Macario cierra la puerta y recorre el pestillo. Siento un ojo vidrioso surcado de pequeñas venas rojizas que vigila que me vaya. Y eso hago. Bajo dos escalones hasta quedar fuera de su alcance. Su actitud y su respuesta avivan la llama de mi inquietud. Estoy lo suficientemente picado para esperar a que anochezca. No será una espera larga. La tarde languidece tras la cordillera encendiendo el cielo de malva. Lamento no tener conmigo una cámara fotográfica para inmortalizar el momento. Cuando cae la noche se enciende la luminaria de la capilla de la Loma de San Juan y los grillos empiezan su concierto mientras las luciérnagas surcan el espacio como naves extraterrestres rumbo a la defensa de Andrómeda. Es precioso. Evocador. Pero no puedo distraer mi objetivo. De modo que me busco cómo trepar al primer piso. Es mi noche de suerte. Hay una escalera desvencijada pero servirá. Con cuidado para no despertar sospechas y que alguien pueda pensar que soy un ladrón, la apoyo contra la pared y compruebo su seguridad. Subo. De pronto alguien prende una luz. Es tenue. No parece eléctrica. ¿Será un candil o un candelabro? Me pregunto. Alcanzo la ventana. Agradezco que tampoco tenga visillos. La luz otorga un tono amarillento y rancio a aquella habitación.
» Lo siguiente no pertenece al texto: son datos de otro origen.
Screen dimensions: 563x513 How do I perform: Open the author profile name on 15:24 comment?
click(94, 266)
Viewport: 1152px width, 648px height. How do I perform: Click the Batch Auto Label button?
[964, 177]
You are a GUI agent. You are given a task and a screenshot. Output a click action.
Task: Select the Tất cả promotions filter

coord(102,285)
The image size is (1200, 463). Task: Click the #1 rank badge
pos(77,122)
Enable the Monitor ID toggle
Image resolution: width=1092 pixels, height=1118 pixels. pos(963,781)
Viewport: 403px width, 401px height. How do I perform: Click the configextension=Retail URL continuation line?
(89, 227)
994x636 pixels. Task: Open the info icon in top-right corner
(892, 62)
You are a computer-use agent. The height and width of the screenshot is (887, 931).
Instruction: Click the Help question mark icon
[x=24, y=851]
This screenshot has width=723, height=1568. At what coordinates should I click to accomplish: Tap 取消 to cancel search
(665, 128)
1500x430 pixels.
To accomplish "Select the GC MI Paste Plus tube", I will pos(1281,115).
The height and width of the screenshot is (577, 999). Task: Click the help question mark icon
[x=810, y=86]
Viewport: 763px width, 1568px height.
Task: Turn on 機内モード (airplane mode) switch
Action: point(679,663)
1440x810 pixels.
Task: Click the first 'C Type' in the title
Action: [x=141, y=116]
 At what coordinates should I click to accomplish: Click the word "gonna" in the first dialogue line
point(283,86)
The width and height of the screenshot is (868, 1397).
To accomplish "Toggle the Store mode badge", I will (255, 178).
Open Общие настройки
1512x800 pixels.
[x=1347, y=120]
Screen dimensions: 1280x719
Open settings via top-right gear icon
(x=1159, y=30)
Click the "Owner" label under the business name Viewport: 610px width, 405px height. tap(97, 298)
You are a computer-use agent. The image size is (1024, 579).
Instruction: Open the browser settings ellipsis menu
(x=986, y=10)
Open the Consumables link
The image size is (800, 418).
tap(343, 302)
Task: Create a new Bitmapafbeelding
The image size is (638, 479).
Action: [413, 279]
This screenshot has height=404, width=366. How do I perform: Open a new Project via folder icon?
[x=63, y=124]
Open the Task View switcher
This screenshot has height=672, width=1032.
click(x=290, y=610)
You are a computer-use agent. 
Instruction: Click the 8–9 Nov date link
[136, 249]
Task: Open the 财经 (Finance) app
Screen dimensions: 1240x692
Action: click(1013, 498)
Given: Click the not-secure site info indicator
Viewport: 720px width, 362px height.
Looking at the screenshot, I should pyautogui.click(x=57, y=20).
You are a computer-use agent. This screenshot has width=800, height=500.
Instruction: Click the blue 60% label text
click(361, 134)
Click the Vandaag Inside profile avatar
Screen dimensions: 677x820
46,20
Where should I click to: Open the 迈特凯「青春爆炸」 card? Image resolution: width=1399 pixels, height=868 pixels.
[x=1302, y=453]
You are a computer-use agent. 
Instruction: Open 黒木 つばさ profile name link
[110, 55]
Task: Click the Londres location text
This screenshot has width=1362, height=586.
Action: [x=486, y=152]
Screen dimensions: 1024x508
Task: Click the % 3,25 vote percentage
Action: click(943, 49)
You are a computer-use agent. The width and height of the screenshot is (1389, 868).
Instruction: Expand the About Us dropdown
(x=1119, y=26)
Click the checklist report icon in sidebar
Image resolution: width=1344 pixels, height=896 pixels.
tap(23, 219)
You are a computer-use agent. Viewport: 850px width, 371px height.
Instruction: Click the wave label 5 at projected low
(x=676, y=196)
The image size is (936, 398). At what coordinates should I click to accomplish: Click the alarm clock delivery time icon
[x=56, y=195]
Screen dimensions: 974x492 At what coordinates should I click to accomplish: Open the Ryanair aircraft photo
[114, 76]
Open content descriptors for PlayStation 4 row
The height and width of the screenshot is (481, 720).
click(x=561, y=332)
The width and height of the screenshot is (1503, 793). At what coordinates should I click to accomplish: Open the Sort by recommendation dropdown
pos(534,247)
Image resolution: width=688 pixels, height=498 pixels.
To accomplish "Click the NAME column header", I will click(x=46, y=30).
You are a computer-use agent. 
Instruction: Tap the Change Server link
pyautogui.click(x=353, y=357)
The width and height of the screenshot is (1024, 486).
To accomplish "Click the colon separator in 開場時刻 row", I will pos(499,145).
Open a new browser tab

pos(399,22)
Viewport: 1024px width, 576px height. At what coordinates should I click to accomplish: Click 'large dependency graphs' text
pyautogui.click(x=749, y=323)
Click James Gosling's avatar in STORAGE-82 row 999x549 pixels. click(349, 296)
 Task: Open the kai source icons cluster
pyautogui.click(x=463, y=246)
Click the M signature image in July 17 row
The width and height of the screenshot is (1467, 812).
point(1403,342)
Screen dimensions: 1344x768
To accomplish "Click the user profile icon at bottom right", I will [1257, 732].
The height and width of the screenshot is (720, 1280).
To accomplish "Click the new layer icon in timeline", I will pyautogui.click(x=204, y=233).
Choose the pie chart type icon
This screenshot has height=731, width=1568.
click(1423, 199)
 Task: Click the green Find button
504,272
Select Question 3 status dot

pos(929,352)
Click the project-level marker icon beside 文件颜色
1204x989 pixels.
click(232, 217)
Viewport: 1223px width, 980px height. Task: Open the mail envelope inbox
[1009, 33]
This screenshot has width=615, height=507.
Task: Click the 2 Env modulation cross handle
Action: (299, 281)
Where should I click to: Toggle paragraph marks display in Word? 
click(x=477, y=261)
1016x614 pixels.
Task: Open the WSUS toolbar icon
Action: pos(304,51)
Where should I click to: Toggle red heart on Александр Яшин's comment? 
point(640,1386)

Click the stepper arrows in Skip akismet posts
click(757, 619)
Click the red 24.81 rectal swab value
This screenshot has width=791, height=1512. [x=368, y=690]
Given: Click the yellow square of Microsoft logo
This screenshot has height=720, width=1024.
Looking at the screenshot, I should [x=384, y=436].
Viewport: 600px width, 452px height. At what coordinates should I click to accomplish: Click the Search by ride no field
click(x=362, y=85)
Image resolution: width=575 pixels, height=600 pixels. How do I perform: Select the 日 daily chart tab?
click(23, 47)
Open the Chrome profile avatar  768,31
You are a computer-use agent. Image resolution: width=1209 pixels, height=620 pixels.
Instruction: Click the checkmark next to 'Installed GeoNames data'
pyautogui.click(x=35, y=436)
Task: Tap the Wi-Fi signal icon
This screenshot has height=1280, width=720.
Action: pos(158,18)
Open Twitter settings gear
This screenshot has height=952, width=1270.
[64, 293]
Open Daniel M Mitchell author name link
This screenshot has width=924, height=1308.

A primera vista no parece la habitación de un loco. O de un asesino. O de un coleccionista de orejas paraguayas. Las paredes están colapsadas de libros. Distingo volúmenes de toda época: encuadernaciones de cuero curtido, muy rústicas, algunas más mundanas, grabados en oro, papel gastado y raído, y sí, también algún que otro mapa de Dios sabe cuándo. Y ahí, en medio, está él, sentado en una butaca que a simple vista parece muy cómoda, leyendo a la luz de un candil. Me recuerda a don Quijote. El porte sereno, alejado de los ruidos cotidianos, el libro entre sus manos delgadas, de largos dedos, la mirada plácida, distinta a la del hombre irascible que no quería ser molestado y todo el tiempo del mundo para embarcarse en el pensamiento de otro para hacerlo propio.
“Si esto es estar loco. Bendita locura”, me digo contemplando aquel cuadro que no pertenece a esta época turbulenta. Me quedo en mi lugar, un poco incómodo. Siento una molestia a la altura de la espalda baja, quizás por la posición adoptada para no perder detalle de la escena. Imagino que Mozart interpreta su Réquiem en una sala contigua y más allá, en el comedor, aguardan sus invitados que, después de la cena y los postres, iniciarán una sobremesa con tertulia incluida. Envidio esa pausa sin espacio para el sobresalto mundano y entiendo a Macario. Desde su butaca ve transcurrir una vida que le resulta ajena y ésta, acelerada y frenética, discrimina a quien decide apearse en la penúltima estación para disfrutar de esas pequeñas cosas que olvidamos en el anaquel del progreso. Pero estoy filosofando. Miro el reloj, es bien entrada la medianoche y bajo de mi atalaya. Es probable que no escriba sobre la locura de Macario. O tal vez sí. ¿Cómo podría empezar? Ya lo tengo. “En un lugar de…” No, ahí se me adelantó Cervantes. Entonces, “Sobre él se decían muchas cosas, algunas subidas de tono”. Funciona.